* **Exercise brief**:
Quote exactly the lines from the one with "The width and" to the end of the data, both included; omit the pictures.

* **Material for this task**:
=======
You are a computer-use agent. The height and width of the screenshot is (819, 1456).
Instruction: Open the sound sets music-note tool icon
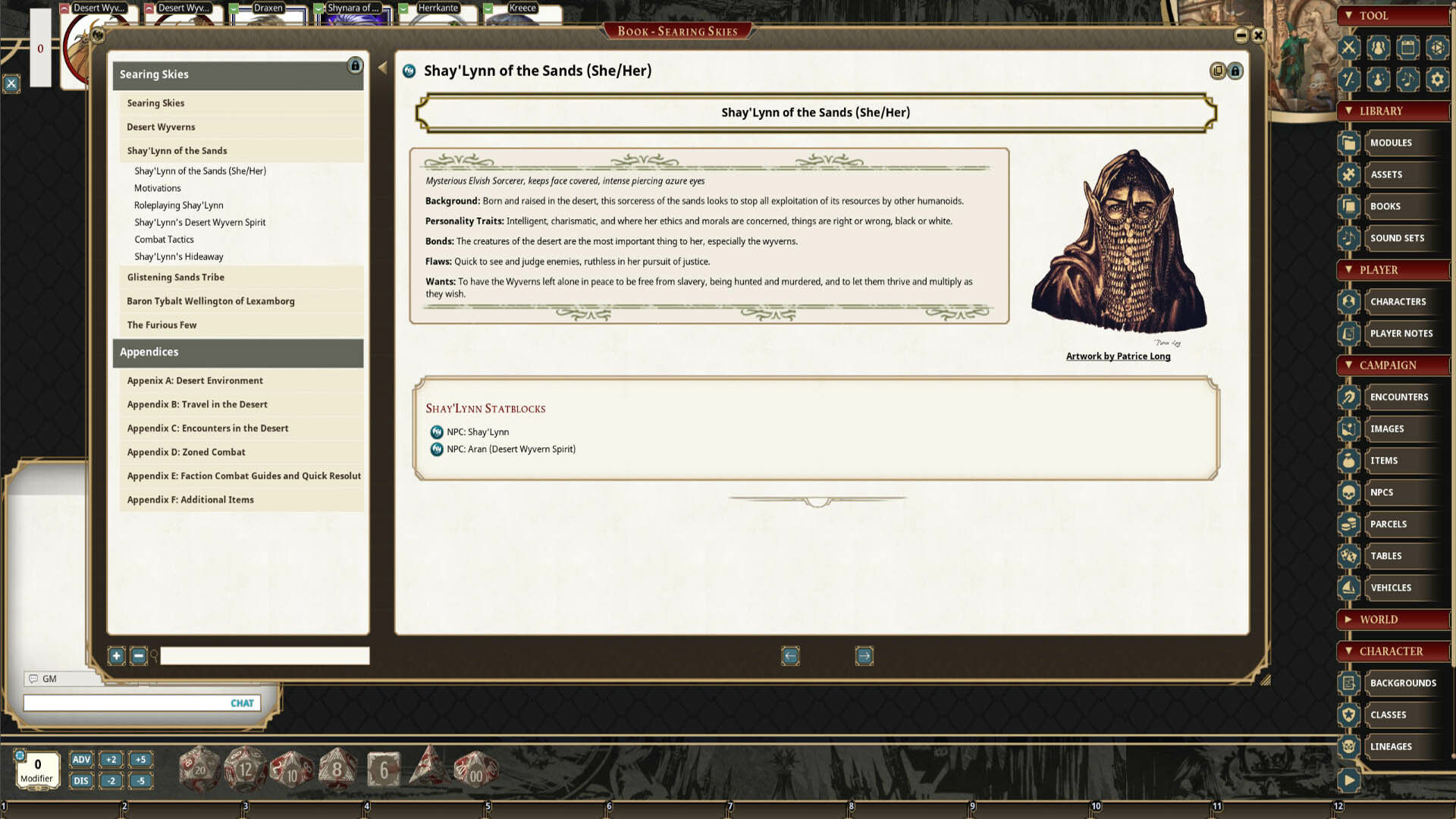(1407, 79)
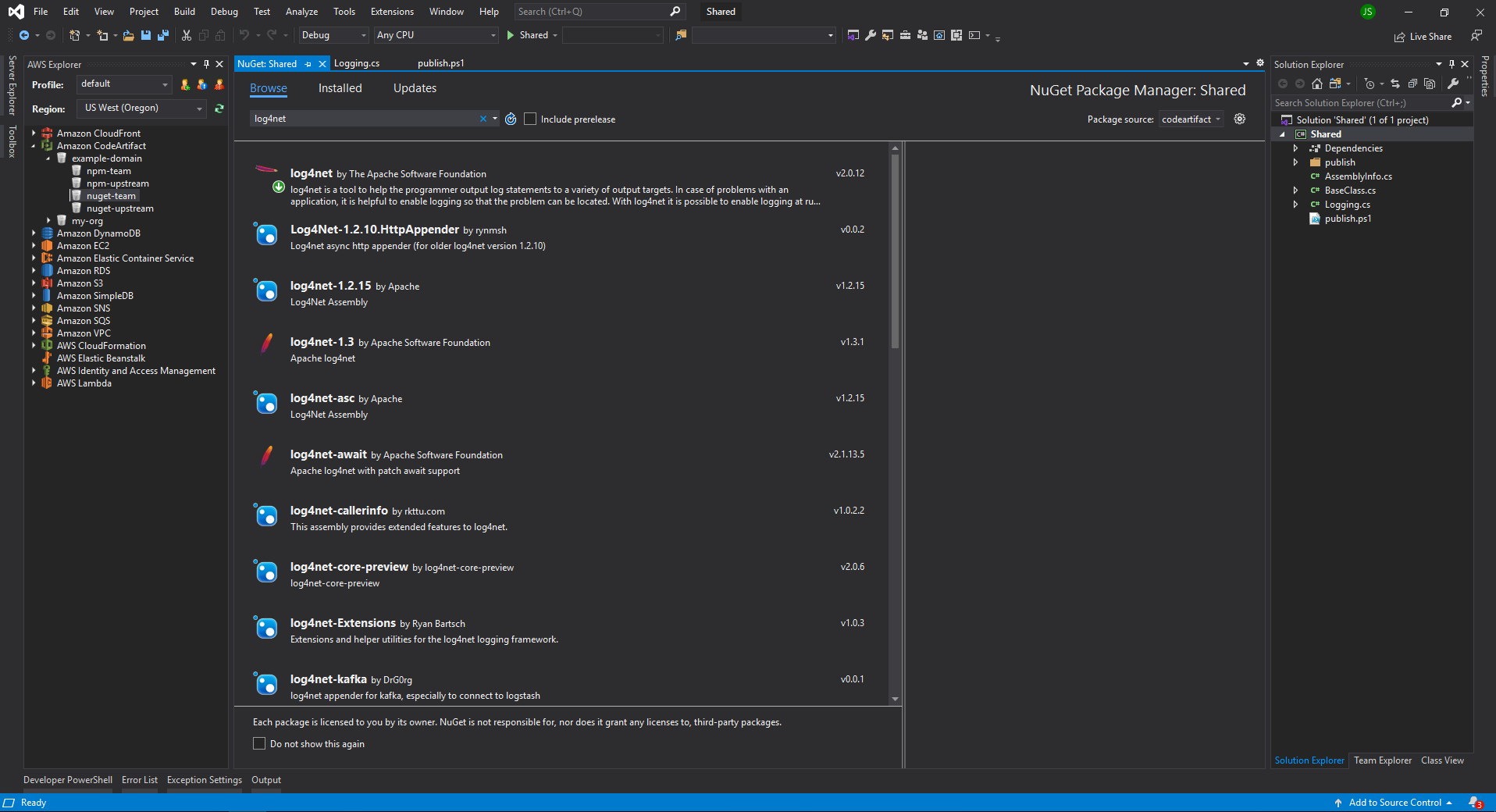Image resolution: width=1496 pixels, height=812 pixels.
Task: Enable the Include prerelease checkbox
Action: pos(530,119)
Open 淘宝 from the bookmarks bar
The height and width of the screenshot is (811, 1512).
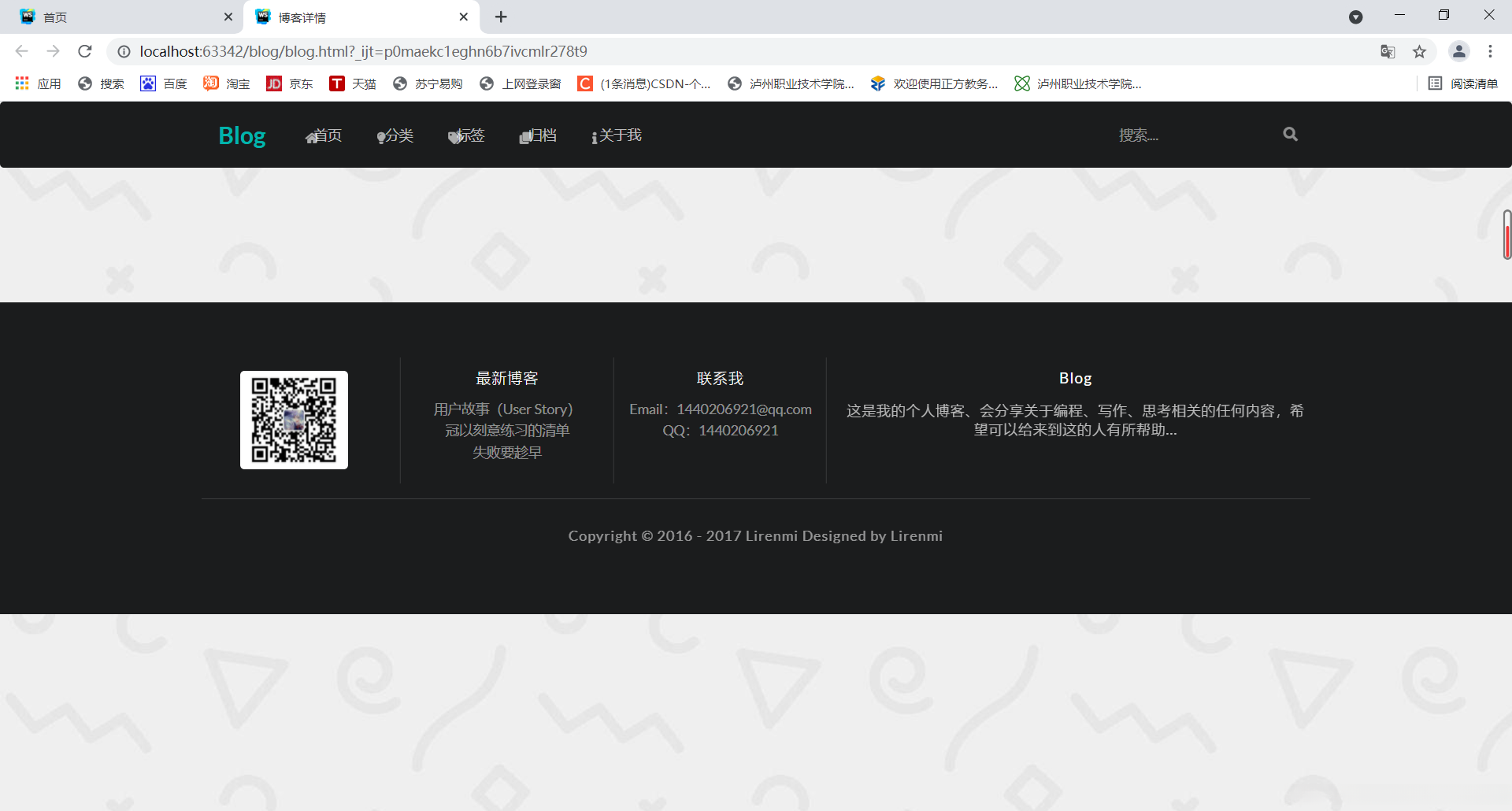226,83
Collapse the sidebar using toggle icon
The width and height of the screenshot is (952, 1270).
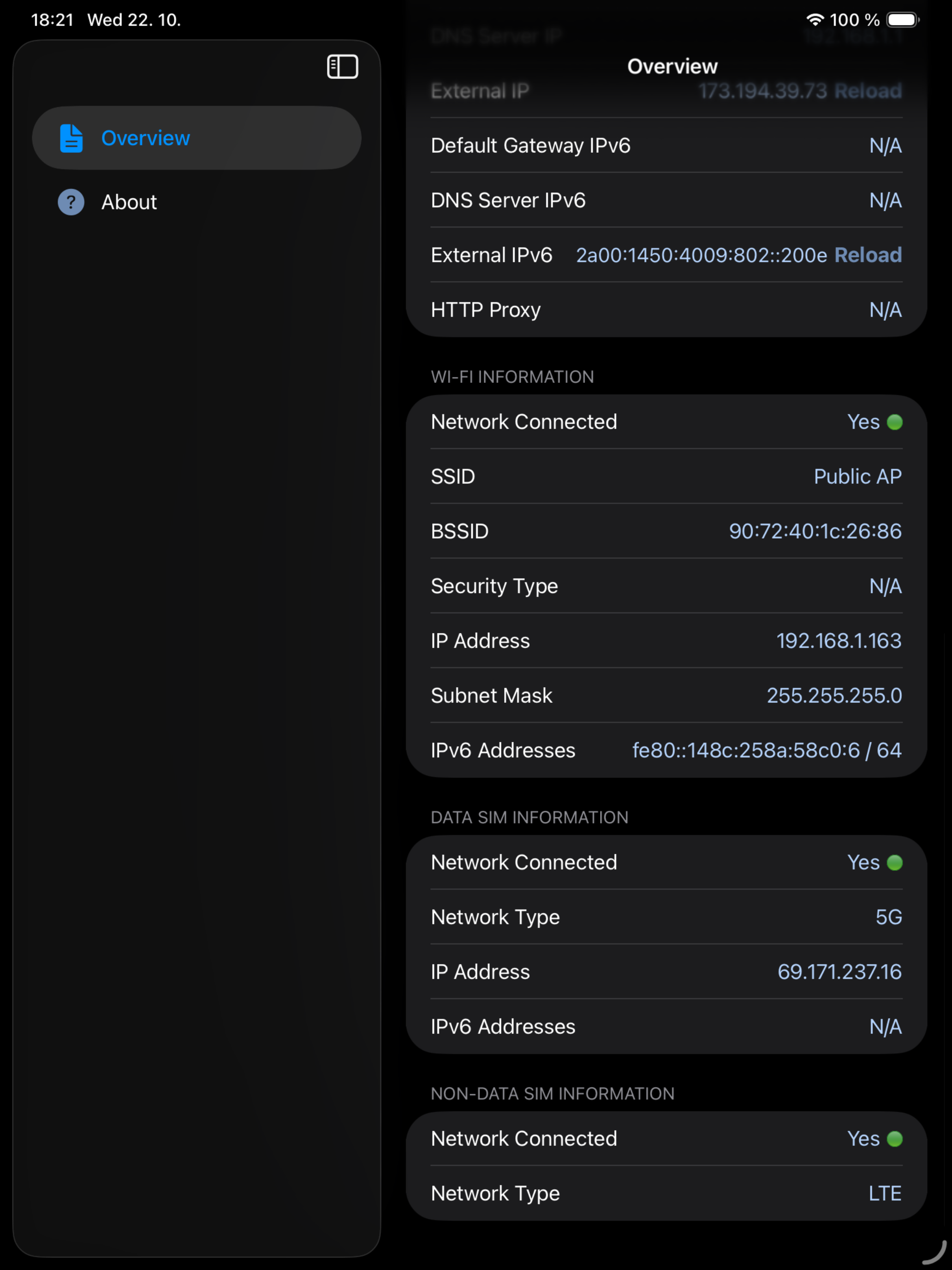click(x=343, y=66)
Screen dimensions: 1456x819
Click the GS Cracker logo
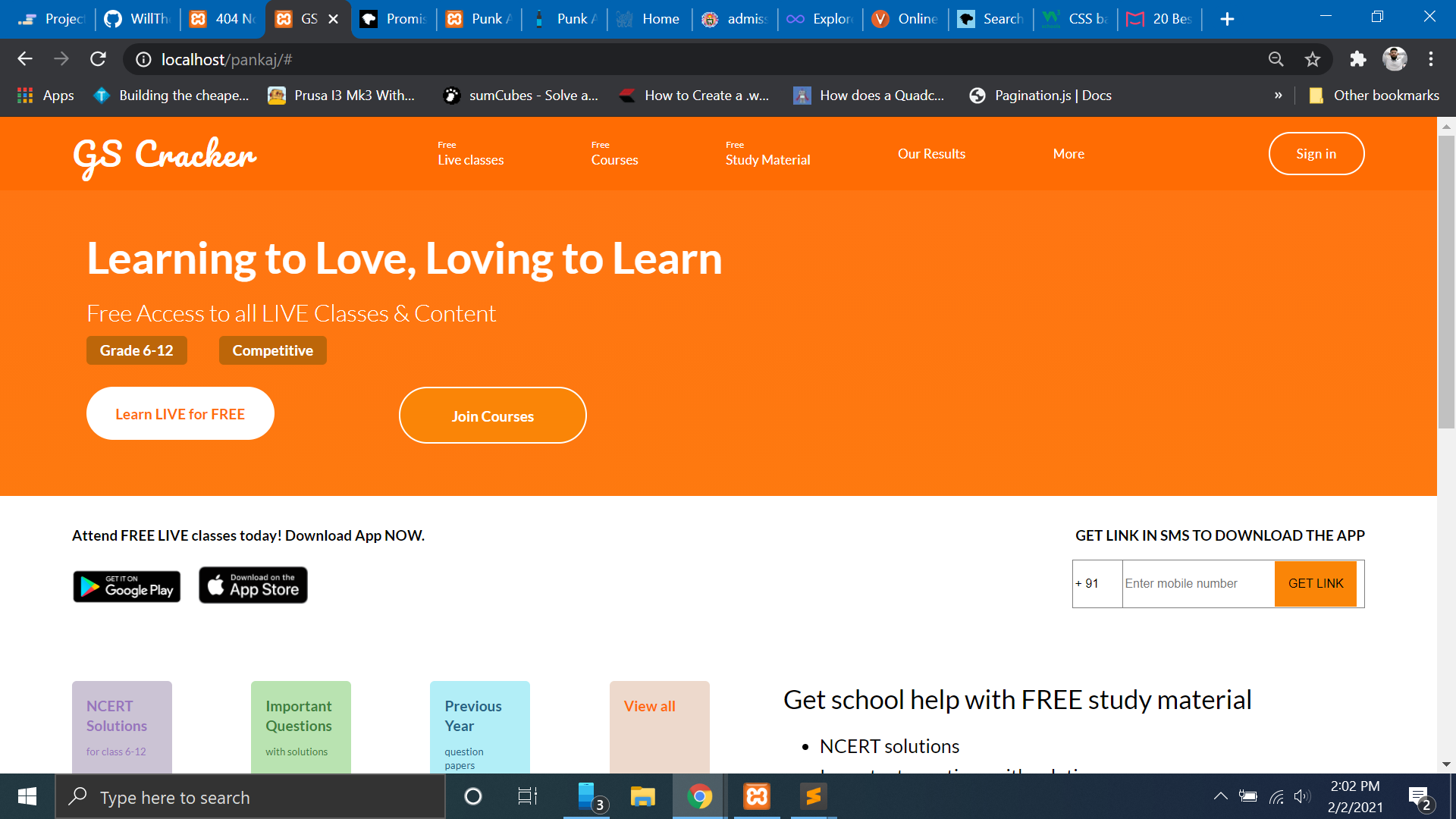(x=165, y=155)

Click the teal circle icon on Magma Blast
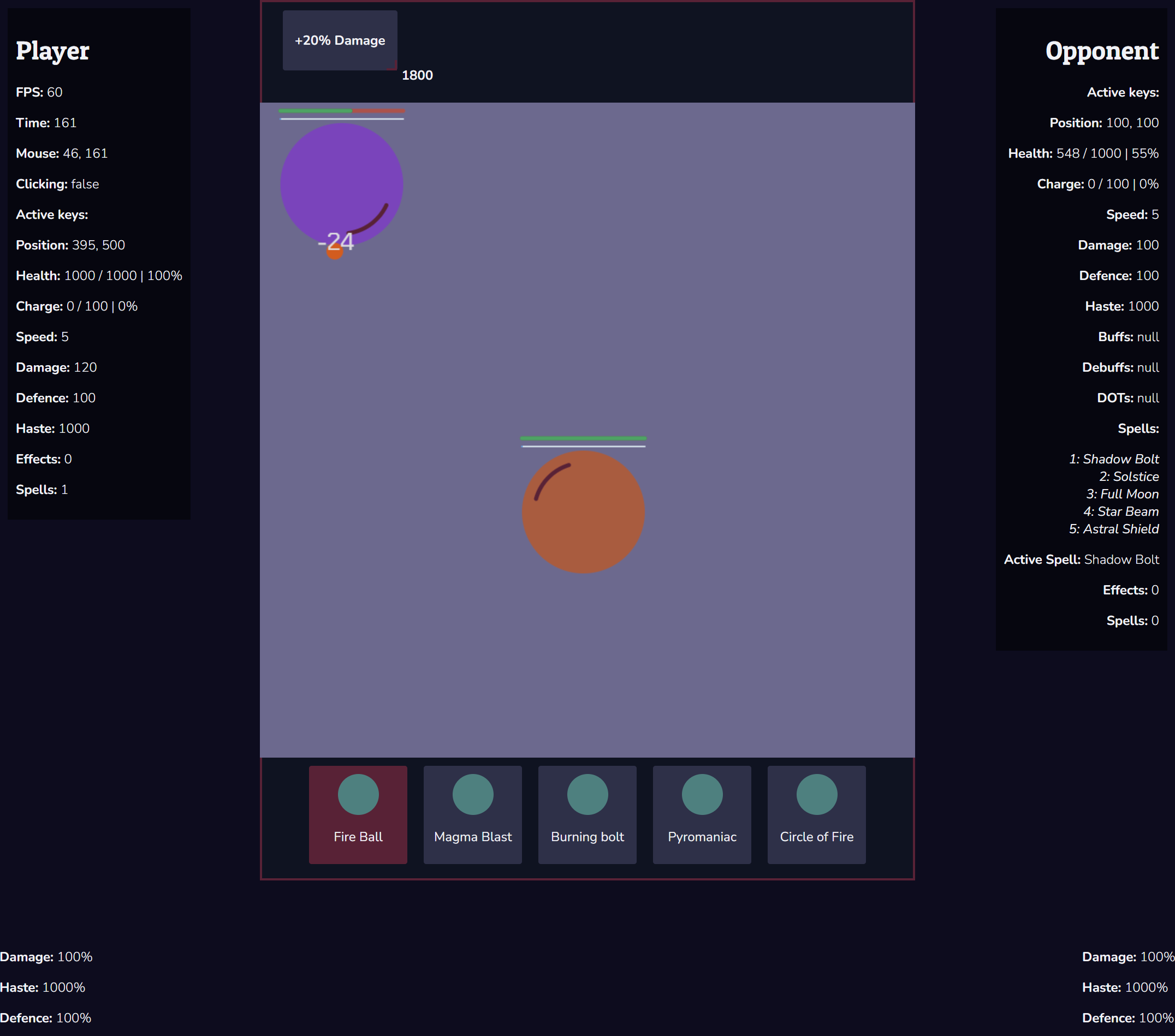(x=472, y=794)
=======
* **Worked solution**:
The width and height of the screenshot is (952, 1270).
click(x=343, y=66)
Screen dimensions: 1456x819
Click the GS Cracker logo
(x=165, y=155)

Click the teal circle icon on Magma Blast
(x=472, y=794)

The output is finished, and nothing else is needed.